Gratitude for Copy Machines

dittoToday I am grateful for copy machines. I have to return comments on group projects to students today, and I don’t have to rewrite the comments for each student. I can simply copy each group member’s copy on my magical combo printer/fax machine/copier/scanner. Once, this sort of task was impossible.

I remember carbon paper, ditto machines, and mimeographs. Members of the academic generation before mine shared stories about typing their dissertations on carbon paper, and storing copies in the freezer to ensure they would survive a fire. Editing and revising under those circumstances were herculean. Carbon paper gave us the origin of the phrase carbon copy. Does anyone use that term anymore?

I remember life as a work-study student when making copies was the bulk of the work. The big mimeographs, ink everywhere, standing for hours while the drum rotated and churned out papers, the smudged papers, the sticky stencils that folded in on themselves in Mobius strips of black gunk, and the rest of the messy, messy problems.

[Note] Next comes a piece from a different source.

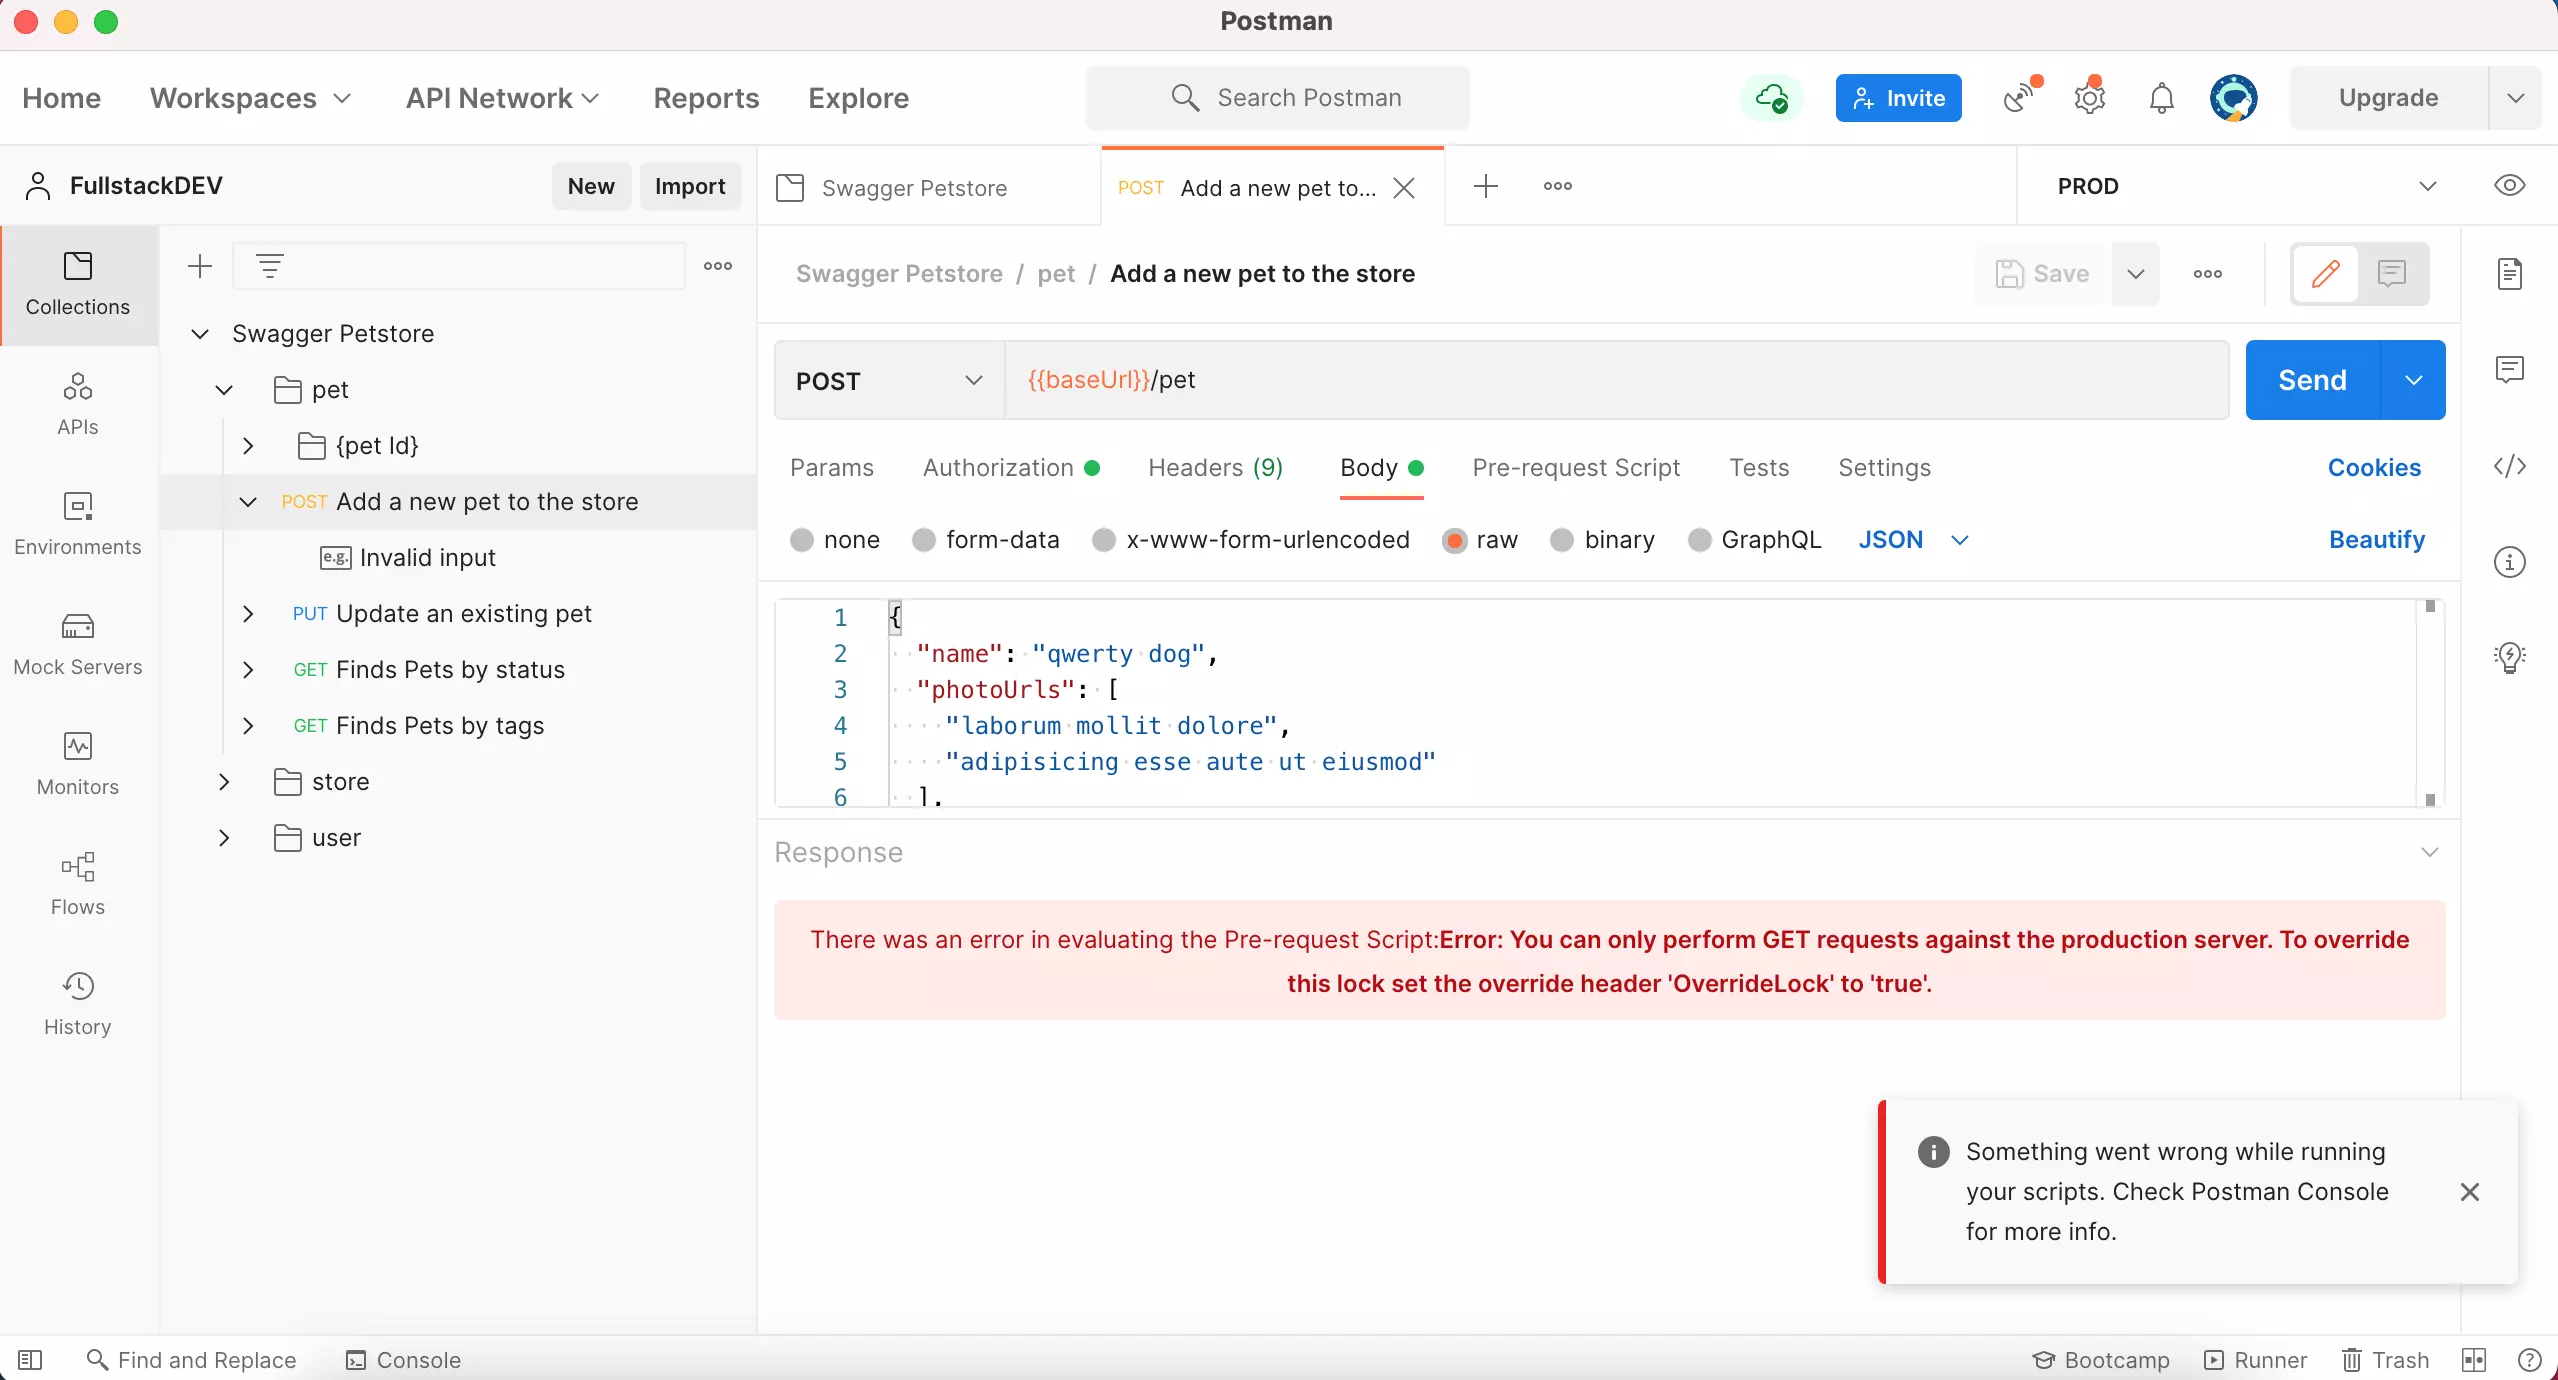Select the form-data body type
The width and height of the screenshot is (2558, 1380).
tap(924, 540)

Dittos scented my childhood all the way to graduate school — their purple ink, which has a special name, aniline purple. Analine purple is the first “synthetic organic dye,”an oxymoron to be sure. I will always associate that distinctive Ditto smell with purple. Students today have never experienced the spirit aroma of a pop quiz. I doubt I will ever smell this scent in my life again. Incidentally,  I mistakenly thought the idiom ditto came from ditto machines, but actually it actually dates back to 1625.

Early copy machines hold a similar nostalgia. Their copies lose their quality over time as whatever ink they use fades and disperses into dust.

Even though copy machines have prolonged our transition to paperless offices, I’m still grateful for them.